Snuff is considered much safer than smoking an actual cigarette but nevertheless has some associated cancer risks and remains unpalatable to all but a select few.
But what of the new kid on the block commonly referred to as Vaping? A Product that has been gaining in popularity for some time now this 21st solution to the associated health problems that comes with lighting up has endured the focus of media attention and scientific study.
Vaping is a way of delivering nicotine electronically usually via a device called an e cigarette. The device itself consists of an atomizer, which vaporises a liquid solution made of glycol, vegetable glycerine and flavourings. Some e liquids also contain nicotine whilst others do not. Since the user is not burning what is essentially a dried leaf, none of the harmful chemicals that were commonly associated with traditional cigarettes are present. But is it safe?
Whilst the body of research associated with traditional smoking products is immense, data on e cigarettes, which were after all invented just over 10 years ago, is less voluminous.
Preliminary data has however, been encouraging.a recent study by Dr Jonathon Folds for example concluded that “The major respiratory risks from smoking (lung cancer, COPD etc) don’t apply to smokeless tobacco at all.” Furthermore he maintained that studies on smokeless tobacco (i.e. Vaping) had lead expert groups to “estimate that smokeless tobacco is at least 90% less harmful than smoking.”
One of the problems with traditional tobacco products stemmed from associated lifestyles. The severe damage the respiratory system caused by smoke breathed into the lungs often created a disinclination to engage in physical exertion. Since the respiratory problems from smoking simply don’t apply to Vaping, it stands to reason that a healthier attitude to life remains possible in order to offset any associated risk that comes from nicotine use.

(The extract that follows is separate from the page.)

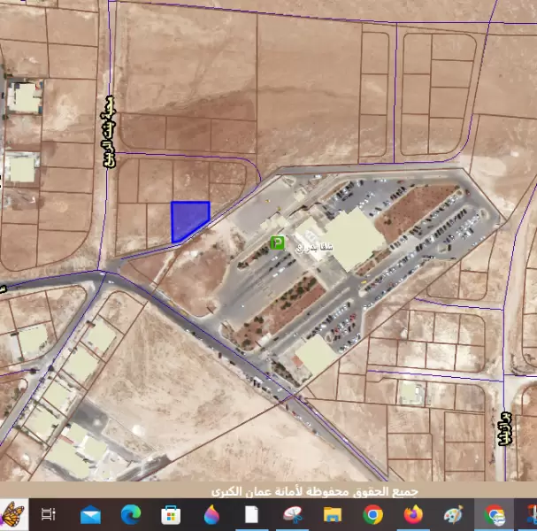
Task: Click the large cream-roofed building beside the parking icon
Action: pyautogui.click(x=351, y=238)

So are there any downsides? Well the jury is still out but it would seem that on balance no. Nicotine is addictive so anyone vaping over a protracted period of time will probably become addicted to them. Then again, non smokers who want to vape for social reasons probably aren’t going to opt for liquids that contain even small amounts of nicotine.
For those who are already smokers, making the switch to E cigarettes has several advantages and only one disadvantage. The disadvantage is obvious; those that continue to vape with nicotine will not be addressing their addiction in any way whatsoever. However, since for most, the downside to nicotine addiction stems from the associated health risks, it may well be that the e cigarette is a viable alternative.

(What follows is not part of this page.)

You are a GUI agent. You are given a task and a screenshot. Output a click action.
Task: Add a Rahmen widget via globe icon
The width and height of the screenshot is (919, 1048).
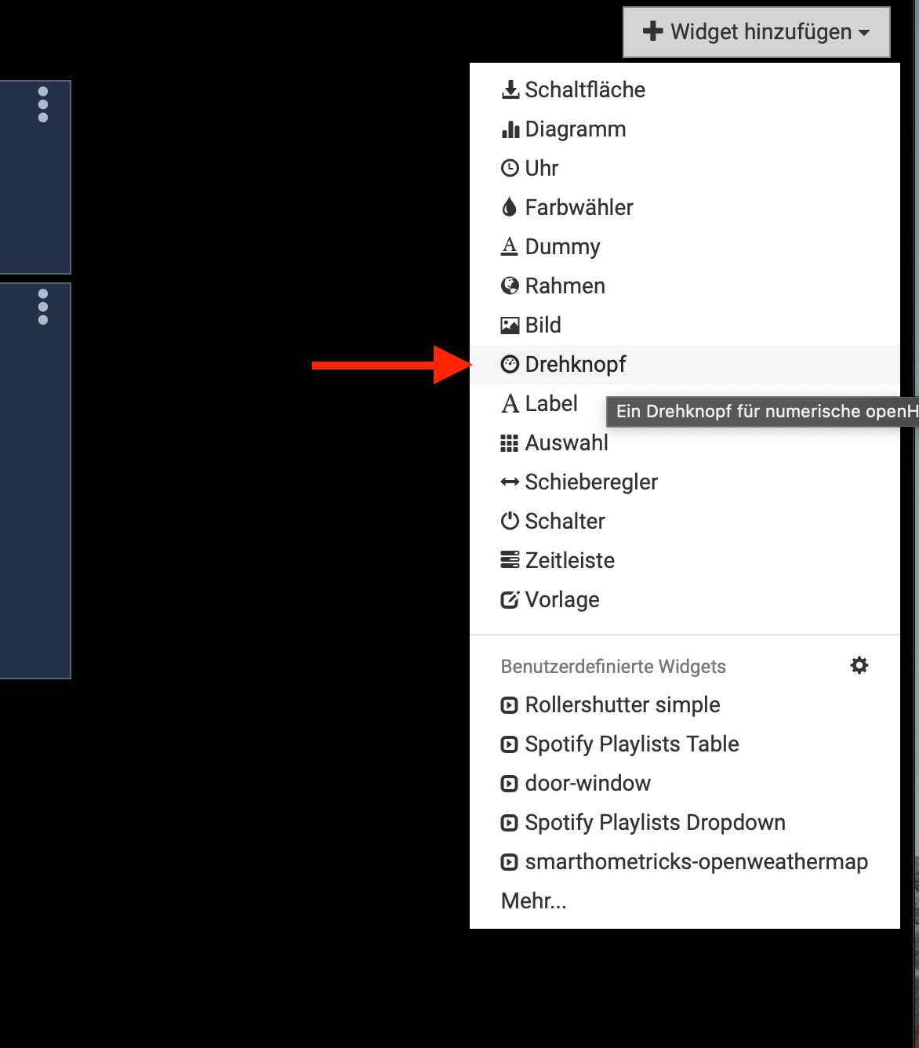510,286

Users who have struggled with quitting smoking can switch to e cigarettes simply on the basis that they are nowhere near as unhealthy as the real thing. Other associated benefits come from the social stigma that has been levelled at cigarettes in recent years.
Since they pose no ‘passive smoking’ risk they are acceptable in most restraints and cafes. They don’t smell in the way that real cigarettes do, nor do they stain fingers or furniture, so it’s OK to smoke them inside even if you have no smoking/vaping friends round.